During those first couple of weeks, if I wanted to call Karen and make plans for one of our chaste and meandering jaunts, I had to walk down to a liquor store on Sunset and use the pay phone. I miss those days, calling places, not people. I miss the hassle of getting in touch with someone. Karen worked nights at a veterinary clinic. She had the evening shift and then stayed the night, feeding the animals and cleaning their cages. She slept on a cot in the backroom. She made less than I did but didn’t pay rent. This was her new life, and like her old life, it already seemed like a total failure.
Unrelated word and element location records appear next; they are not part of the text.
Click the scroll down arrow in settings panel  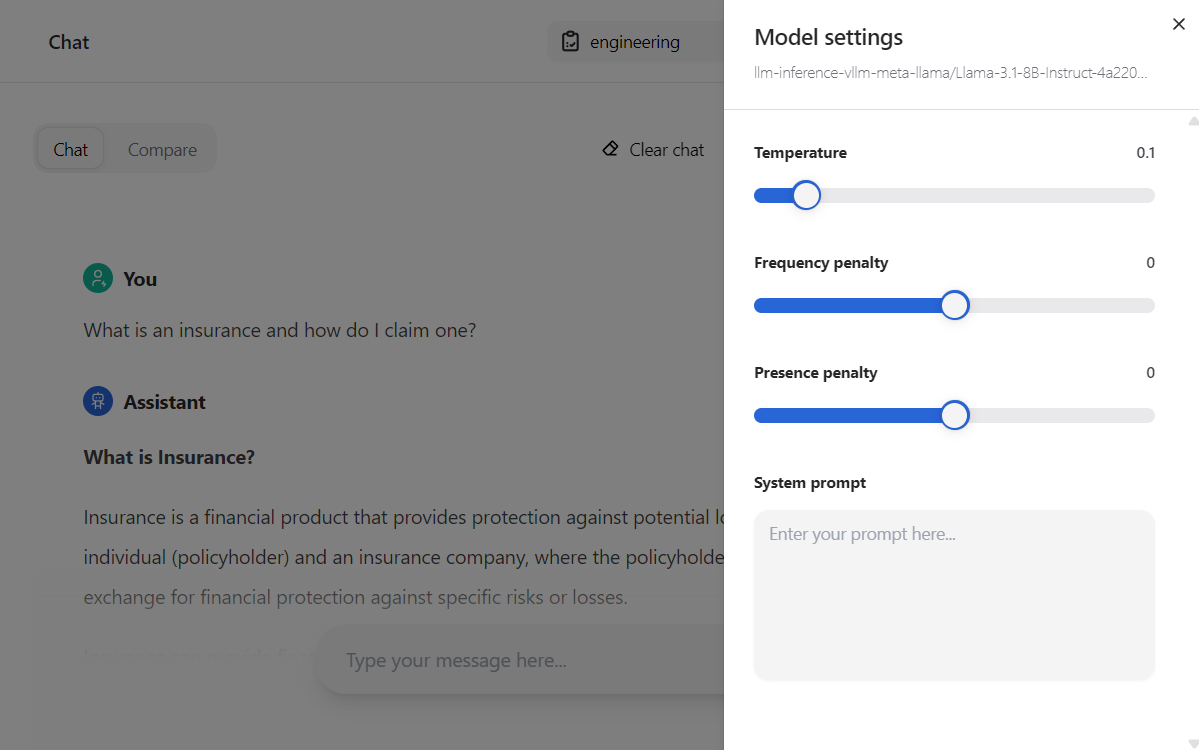1193,742
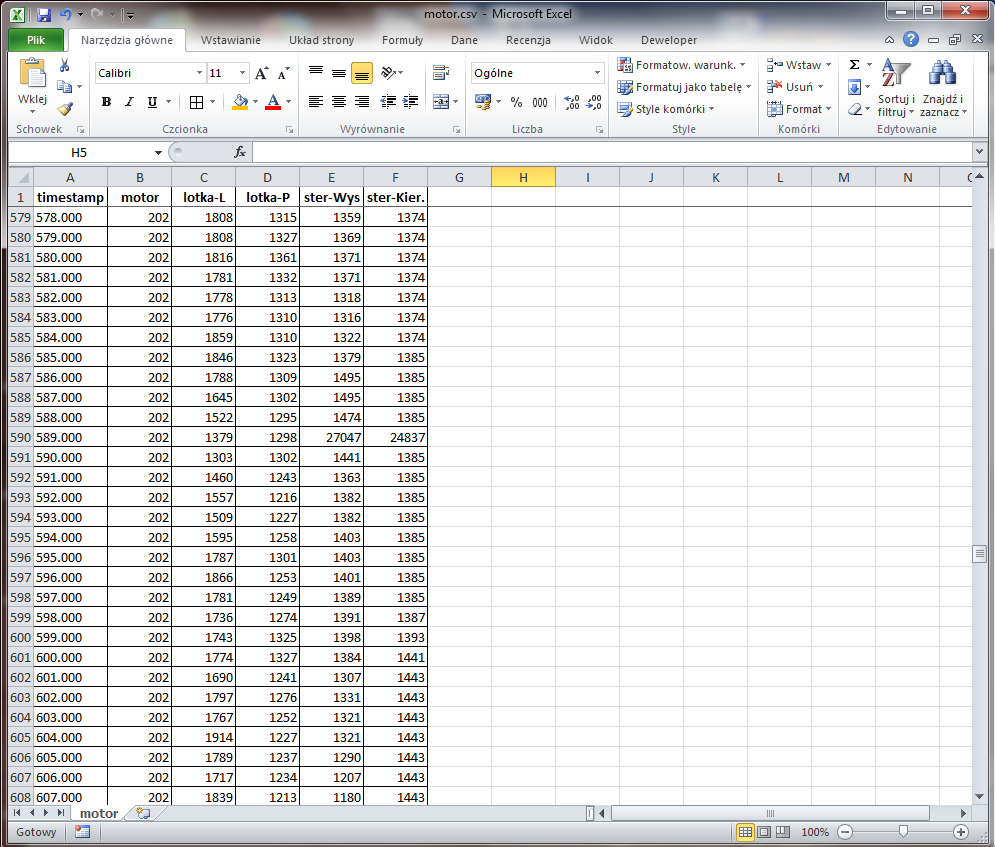Open Style komórki gallery
995x847 pixels.
[x=665, y=109]
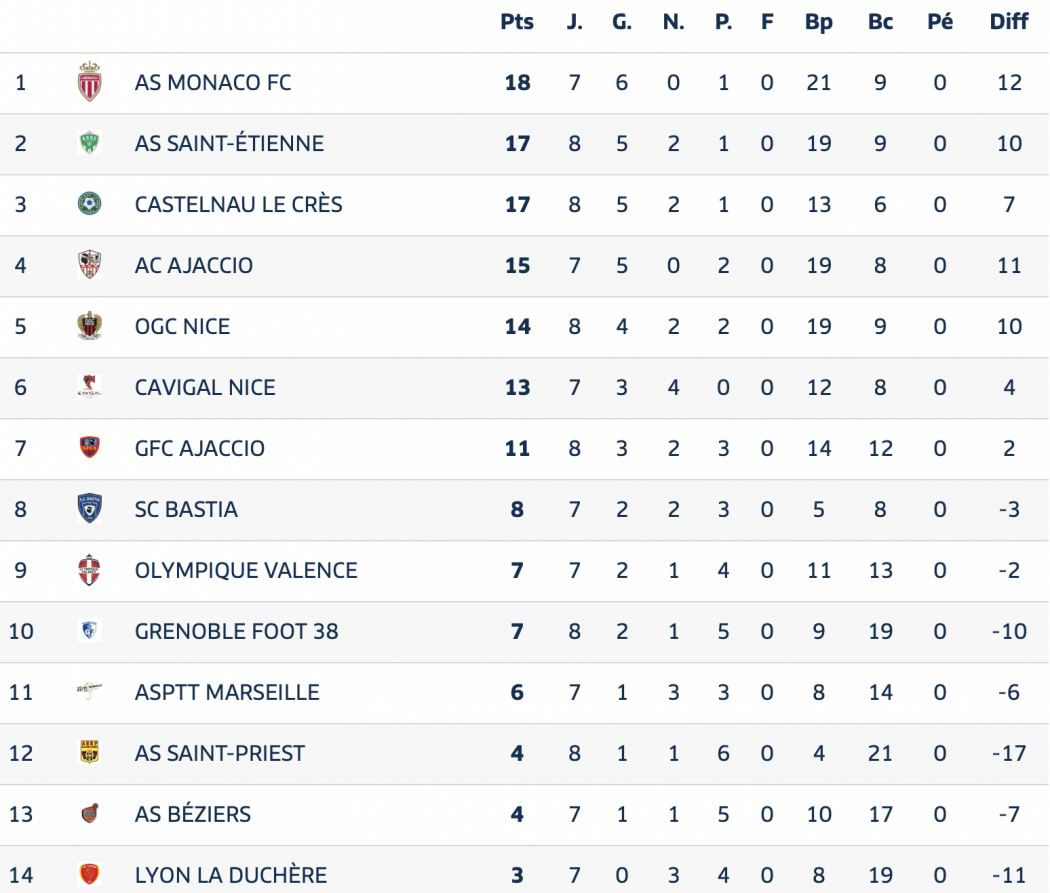Click the GFC Ajaccio badge

90,447
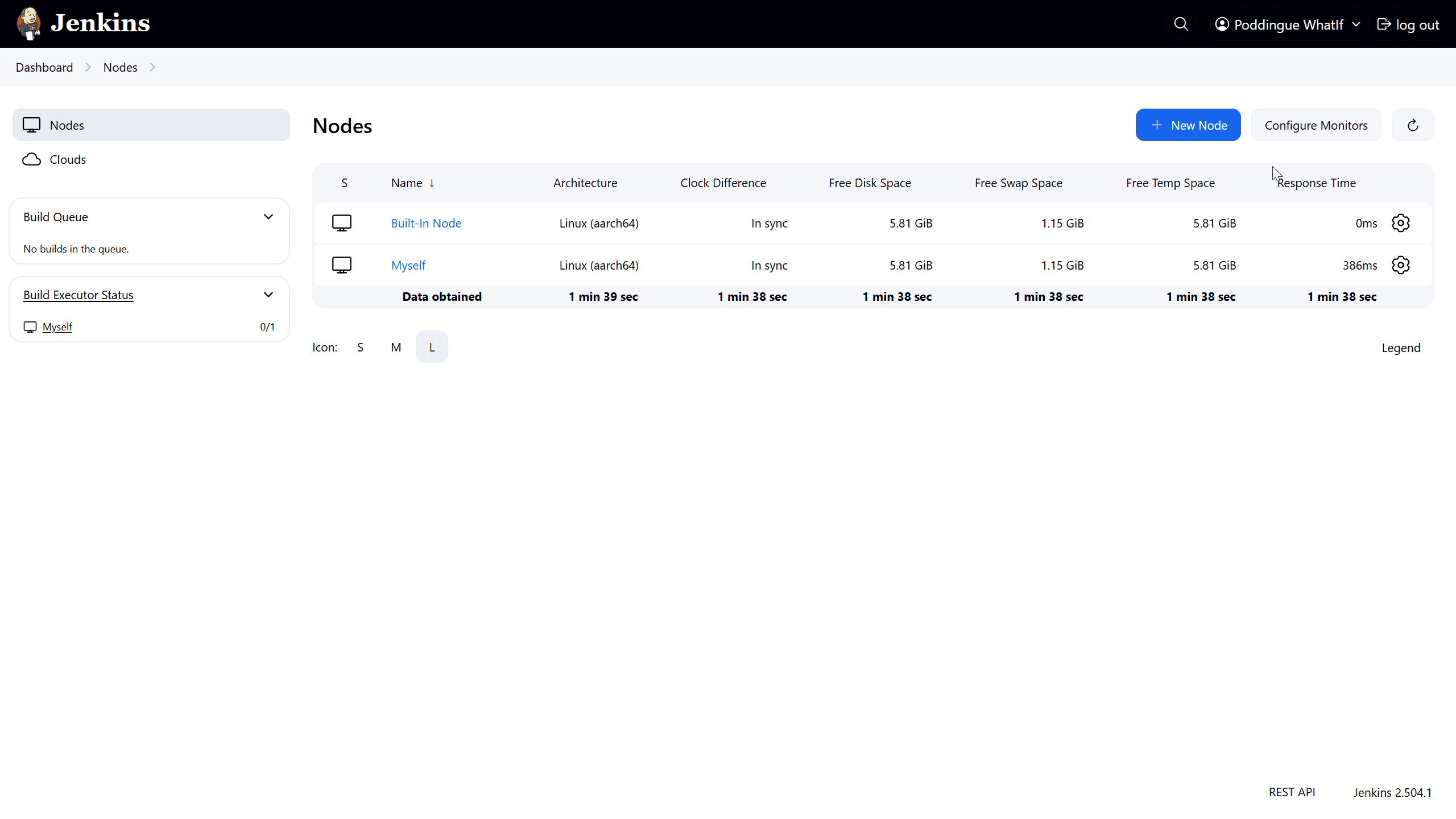Open the Clouds section from the sidebar
Screen dimensions: 1456x819
(x=69, y=159)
Many years ago Karen Kovac, of New London, Connecticut, had received a full scholarship to the Berklee College of Music in Boston. She finished the program but failed to distinguish herself in any way. She had spent most of her time goofing around in a ska band, playing keyboards. Her advisers thought she would make a great teacher, however, and they helped her get teaching jobs, private lessons that paid well, but she had no passion for it. She moved to New York and lived briefly and disastrously with her boyfriend, the guitarist in her old band. Eventually she moved back home to Connecticut and stayed. She still gave private lessons in the wealthier suburbs but she preferred manual labor. For a long time she worked for the county parks and forestry department, planting trees and clearing wreckage after storms. When her mom got sick, Karen quit her job and became one of those shadow people who dedicate their lives to the ghastly twilight of cancer. Her mom endured two years of brutal treatments, then died. Her father was old and, more often than not, drunk. She had lived at home the last three years, pretending to take care of him, but he was a strong, stubborn man, a retired machinist, who ate livers and kidneys and bathed once a week. He was content to spend the rest of his days drinking and watching TV. He didn’t need her, and she realized she was just hiding from whatever was next in her life, so three months ago she had moved to California. She was thirty-three years old.

Karen talked about her past with a kind of miserable glee. At times the intimacy of her disclosures felt like an elaborate shield, a way of keeping me away from her — I thought of an octopus inking the water — but eventually she stopped talking about her past, and started seeing me, the person in front of her.